Inspiration

Our journey began at the Haqqathon in Manchester, hosted by Ihsaan. We were presented with a challenge by the Manchester City Council: they needed a way to measure the actual effectiveness of digital literacy programs. While many initiatives teach people how to use the internet, the council lacked a way to quantify if users were actually gaining confidence and independence. We were inspired to move beyond static tutorials and create a "living" assistant that treats the entire web as a interactive classroom.

What it does

The Digital Inclusion Assistant is a two-fold solution consisting of a Chrome Extension and an Analytics Dashboard:

  • The AI Companion: A sidebar that lives on any website. Users can ask questions like "How do I pay my council tax?" or "How do I book a GP appointment?"
  • Context-Aware Guidance: The AI doesn't just talk; it looks. It captures a screenshot of the user's current page, analyzes it using Google Gemini, and uses a spotlight effect (via Driver.js) to highlight exactly where the user needs to click.
  • The "Independence" Tracker: This is our core innovation. The system tracks whether a user takes an action because they were told to (Prompted) or if they figured it out on their own (Unprompted).
  • Council Dashboard: City staff can view data visualizations that show a user’s "Digital Independence Level" growing over time, providing concrete proof that their inclusion programs are working.

How we built it

We utilized a modern, high-performance stack to ensure the AI could "see" and "react" in near real-time:

  • The Brain (Backend): Built with FastAPI and Python. We integrated Google Gemini (2.5 Flash) to perform multimodal analysis, allowing the AI to understand both the visual screenshot and the intent of the user.
  • The Guide (Extension): Developed using Manifest V3 and a Shadow DOM to ensure our UI never conflicts with the styling of the websites the user visits.
  • The Metrics (Frontend): A React (Vite) dashboard styled with Tailwind CSS and Shadcn UI. We used Recharts to map the ratio of guided vs. organic interactions.
  • Development Environment: The project was "VIBE Coded" using Google’s Antigravity IDE.

Challenges we ran into

  • The "Verify and Advance" Logic: It was difficult to get the AI to stay in "teacher mode." Often, LLMs want to perform the whole task at once. We had to engineer a strict protocol where the AI must first verify the user completed the previous step before showing the next one.
  • Visual Context: Capturing a screenshot, sending it to the backend, and having the AI identify the exact coordinates or elements to highlight required precise prompt engineering and synchronization.
  • State Management: Keeping track of a user's progress across multiple tabs and page refreshes required a robust event-tracking system to ensure data integrity for the analytics dashboard.
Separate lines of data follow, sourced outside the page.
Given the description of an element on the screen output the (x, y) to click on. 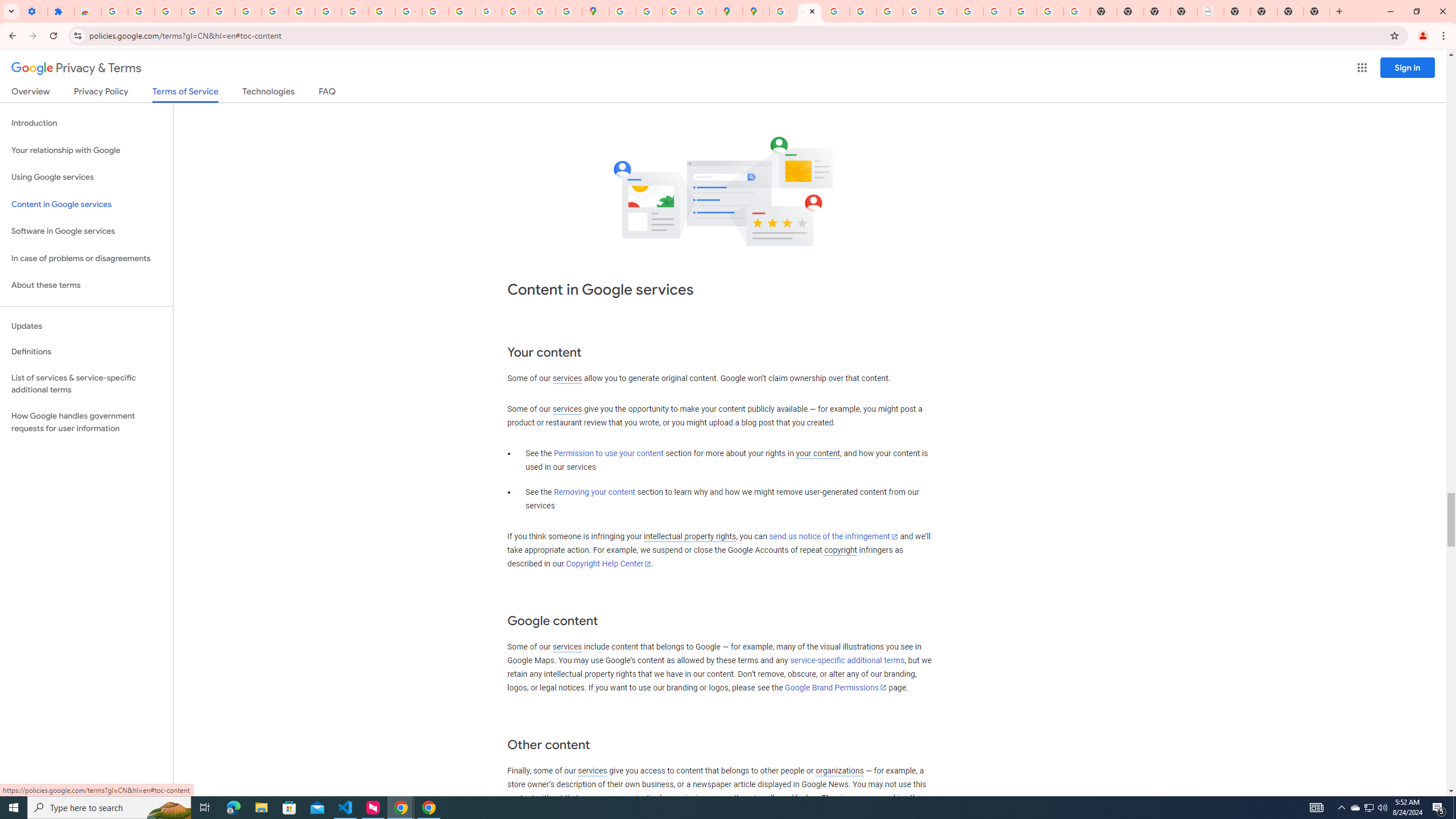
Delete photos & videos - Computer - Google Photos Help (167, 11)
YouTube (328, 11)
Permission to use your content (608, 453)
service-specific additional terms (847, 660)
YouTube (943, 11)
Content in Google services (86, 204)
About these terms (86, 284)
Accomplishments that we're proud of

  • Quantifying Confidence: We successfully moved "digital confidence" from a subjective feeling to a measurable data point (Prompted vs. Unprompted actions).
  • Technical Execution: We built a fully functional end-to-end prototype—from a browser extension to an AI-driven backend and a data-rich frontend—within the high-pressure environment of a hackathon.
  • Educational Guardrails: We created a system that refuses to do the work for the user, ensuring that actual learning and retention take place.

What we learned

We learned that the biggest barrier to digital inclusion isn't just a lack of knowledge, but a fear of making a mistake. By providing a "safety net" that confirms every correct move, we can significantly reduce that anxiety. On the technical side, we gained deep experience in multimodal AI and how to bridge the gap between high-level LLM reasoning and low-level browser DOM manipulation.

What's next for Access Project

  • Privacy First: Implementing automated PII (Personally Identifiable Information) redaction to blur out sensitive data in screenshots before they are processed by the AI.
  • Cost Optimization: Transitioning to smaller, open-source multimodal models to make the tool more affordable for local governments and non-profits.
  • Offline Support: Creating "pre-baked" navigation flows for the most common government services so the tool remains functional on slower connections.
  • Voice Integration: Adding speech-to-text capabilities to allow users to speak to the assistant, further lowering the barrier to entry.